Love is Always Write Anthology Bonus Volume
his ear. Jacob jolted and made a small sound.
"There. There you are. Stay with me, buddy."
"Tired."
"I know. And you can rest. I have you. Just don't go out on me. All right? We'll get rescued soon."
"Mm."
"I promise. And when you're better we'll go out on the town. Go to a nice restaurant, right? We'll have a steak with all the trimmings and then I'll find a good hotel. A place with nice sheets and a chocolate on the pillow and everything. I'll take you to bed and you can fuck me until neither one of us can stand. We'll find one with a shower big enough to share. Just you and me and warm clean water."
"Got 'nuff water."
"There you are. That's my Trip. Okay, no water. Just a bed. You and me and a big bed."
"Orange juice?"
"Sure. We'll drink a Buck's Fizz."
"Wha'?"
"Two parts orange juice, one part champagne. You'll love it. We'll sip it in bed. One glass between us."
"Sounds good."
"Of course it does." Daniel squinted at the overcast sky. The sun was low, maybe an hour or so till sunset. Night was the enemy. Without a light, there was no chance they would be spotted in the dark by ships or planes. The fall of darkness would mean another eleven hours to survive before hope of rescue.
He licked his dry lips and went on, half whispering, half croaking, telling Jacob anything he could think of. He talked about home and his family, the farm, his brothers and sisters. He talked about joining the Navy and every dumb thing he ever did in training. His throat was raw and dry, and thirst was moving from a distraction to a fucking obsession, but he plugged along. Once in a while he'd get a grunt or a whispered word from Jacob and know that Trip was listening to him. It was all Daniel could offer, the only thing he could do for his man, to remind him that he wasn't alone here in the water.
Sometimes they saw other men or rafts in the water, but never close enough to call out to. There was less floating debris, and none of it food that Daniel could see. He was beginning to really regret those onions. Although they might make a man throw up, eaten raw, in which case Jacob would lose more moisture than he'd gain from eating them. Jacob seemed half-unconscious anyway. Daniel let his regrets go.

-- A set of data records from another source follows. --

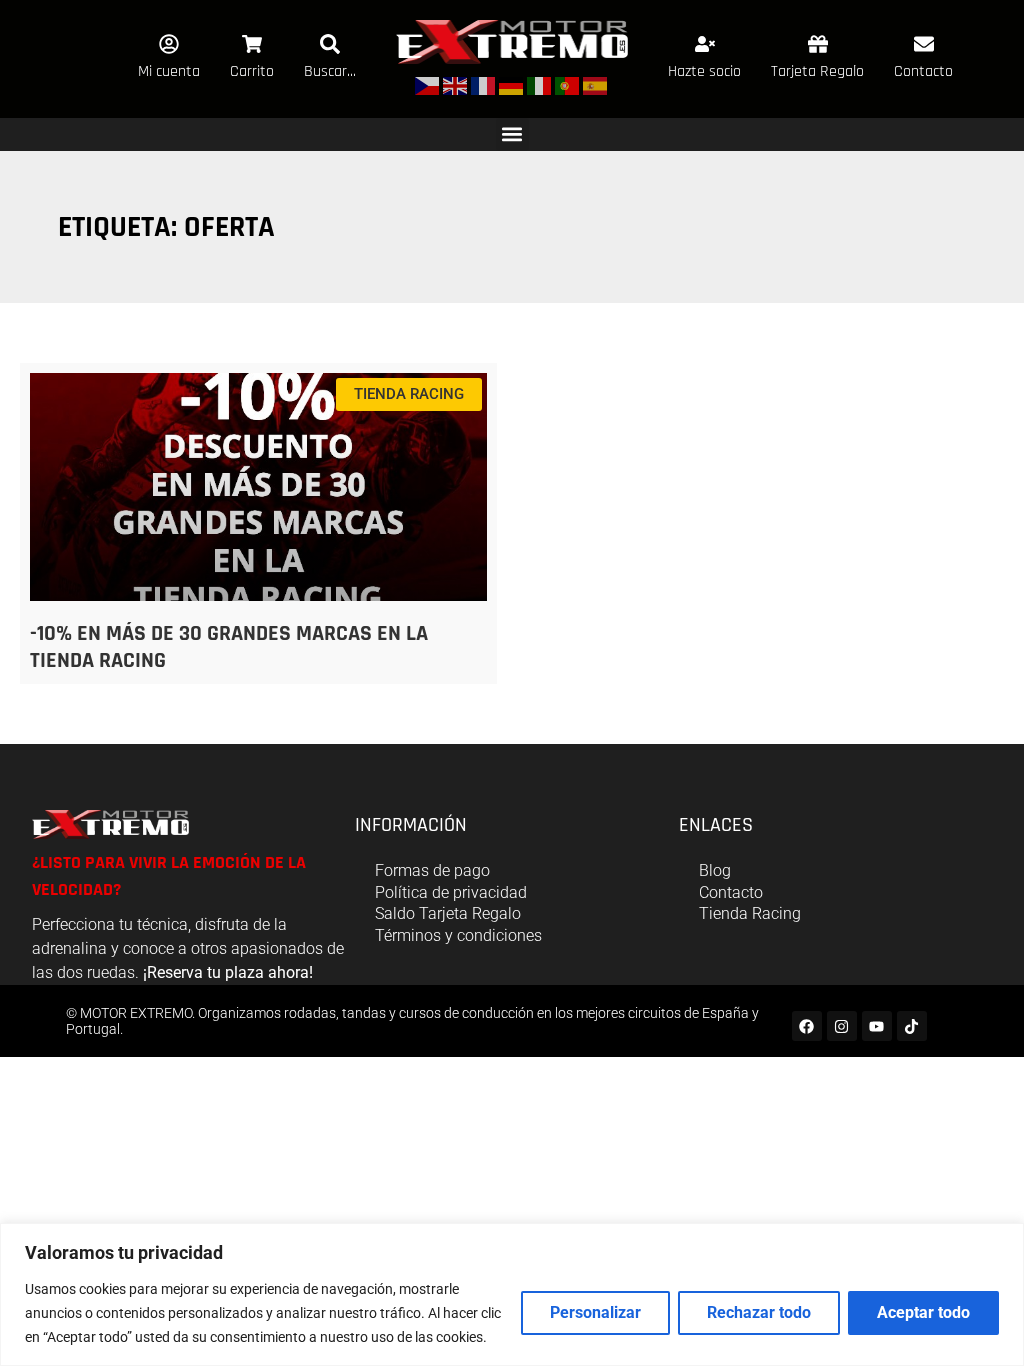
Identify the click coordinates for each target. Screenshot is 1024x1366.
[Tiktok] (912, 1026)
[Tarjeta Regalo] (818, 44)
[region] (512, 1294)
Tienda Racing (750, 913)
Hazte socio (704, 71)
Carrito (252, 71)
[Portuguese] (568, 85)
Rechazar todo (759, 1312)
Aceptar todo (923, 1312)
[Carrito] (252, 44)
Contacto (923, 71)
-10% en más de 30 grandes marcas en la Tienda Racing (229, 647)
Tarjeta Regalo (817, 71)
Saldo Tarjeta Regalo (448, 913)
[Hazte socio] (705, 44)
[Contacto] (924, 44)
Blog (715, 870)
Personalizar (595, 1312)
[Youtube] (877, 1026)
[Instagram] (842, 1026)
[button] (512, 134)
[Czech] (428, 85)
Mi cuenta (169, 71)
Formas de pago (432, 870)
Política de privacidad (451, 892)
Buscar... (330, 71)
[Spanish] (596, 85)
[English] (456, 85)
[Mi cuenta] (169, 44)
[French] (484, 85)
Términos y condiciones (458, 935)
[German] (512, 85)
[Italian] (540, 85)
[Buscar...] (330, 44)
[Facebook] (807, 1026)
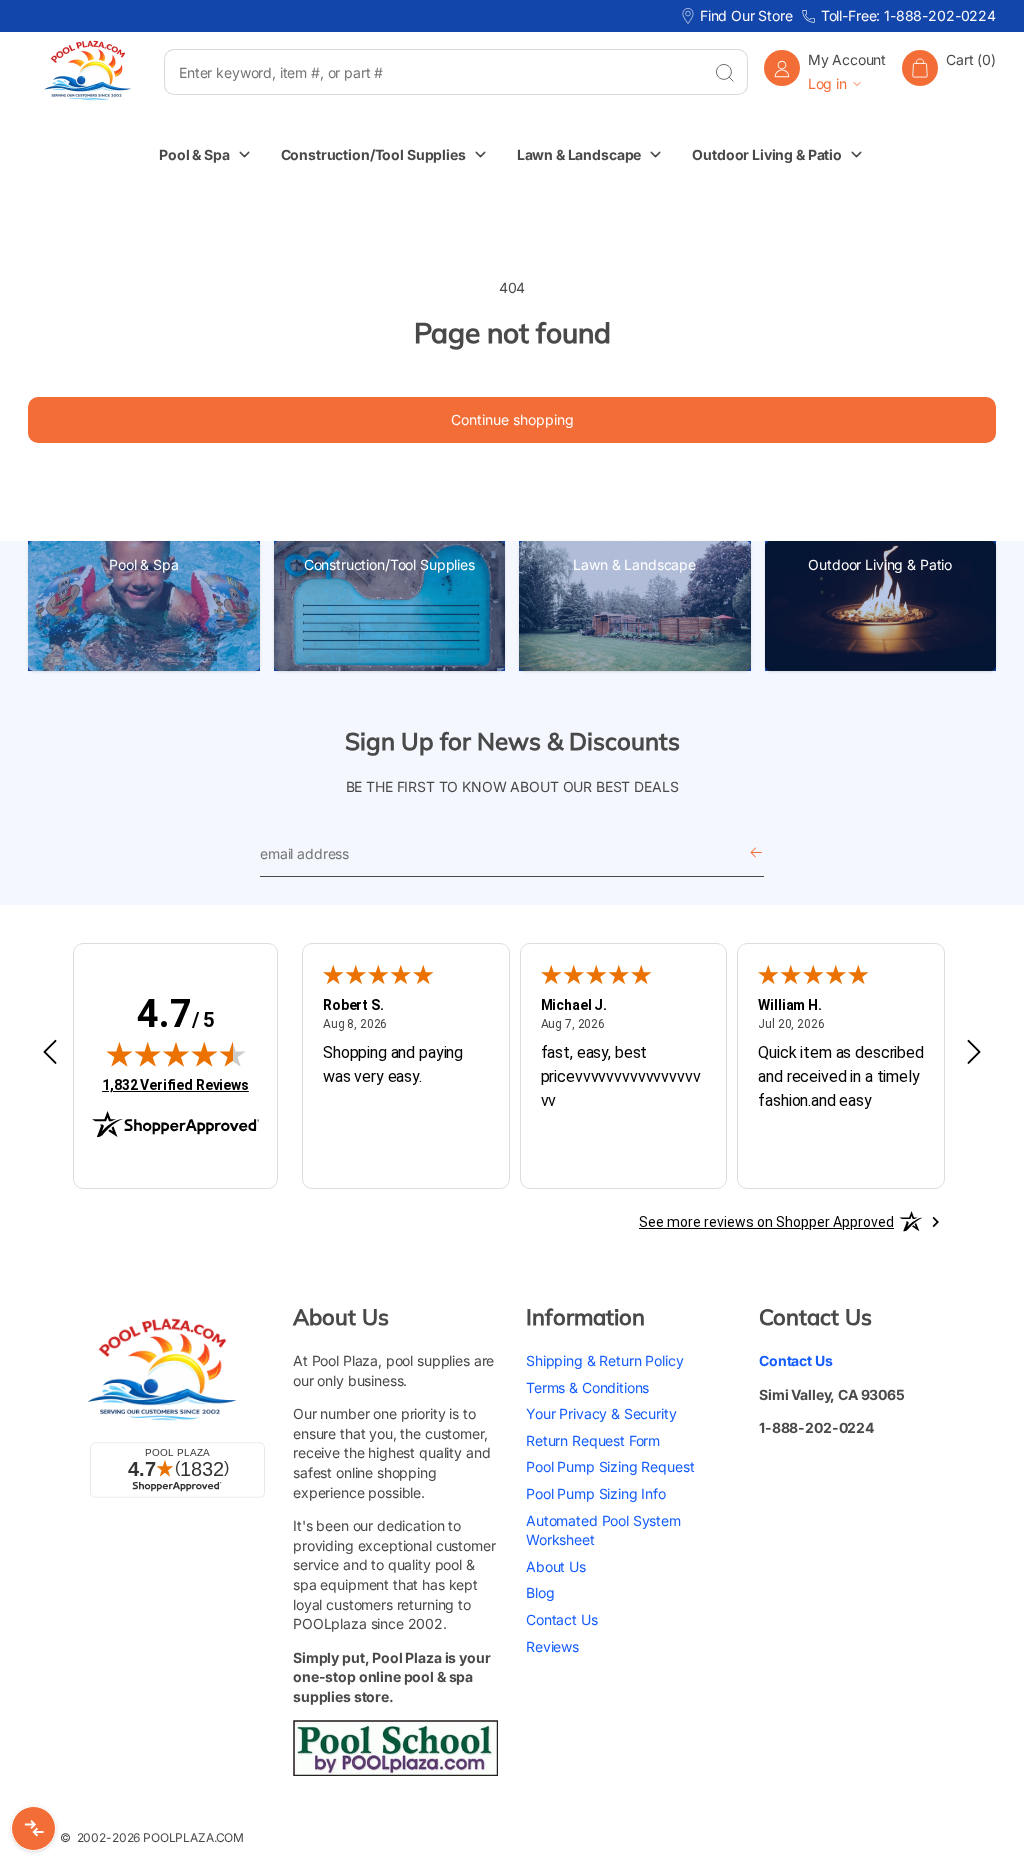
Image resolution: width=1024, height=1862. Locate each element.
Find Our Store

He had his eyes closed, not wanting to see the moment when the sun dipped below the horizon, when Jacob stirred against him. "Hey, Daniel. Is that...?"
He opened his gummy eyelids painfully, scanning for a shark, or a body, but Jacob was staring further in the distance. And there, almost fading into the grey of water and clouds, was a ship.
Daniel held his breath as she steamed towards them, slowly getting bigger. They could only see her from the top of each wave, and it was like one of those old flip-books. Each turn of the page, the hull was a little bigger and a little clearer. Daniel closed his eyes on the down-swoop, and then held them as open as he could, not wanting to even blink, when they crested.
"Is she one of ours?" Jacob rasped.
He hesitated, not wanting to be wrong. He didn't want to give false hope, although at this point even a Jap ship and captivity would be welcome, if it got them out of the water. But as she approached, he could be certain. "Yeah. Yes, she's ours. Look at her!" He coughed as a wave splashed acrid water into his open mouth. But it couldn't dim his mood.
Darkness was beginning to close in. As the ship got nearer, a powerful searchlight broke out from her deck. Daniel could hear the men in the water shouting and calling and screaming off to his left. He saved his breath and his energy. No one on a ship would hear them over the sound of the screws. But a ship approaching in these waters with the lights on had to be looking for them. And what a beautiful sight.
"Almost home," he murmured in Jacob's ear. "Stick with me just a little longer."
Overhead there was the buzz of a motor and then a PBY float plane dropped down out of the cloud cover. It flew low over the water, off to the west of Daniel and Jacob. Daniel could see it clearly against the fading light in the sky. There were objects dropping from the belly of the plane. Life-jackets perhaps, rafts, provisions. Daniel licked his lips in hopeless reflex, wondering if they were dropping fresh water. It doesn't matter, he reminded himself, we'll be on board that ship soon.
He wondered if the plane would land, but after a couple of passes it rose again. Either the water was too rough or the light too uncertain for the pilots to risk it.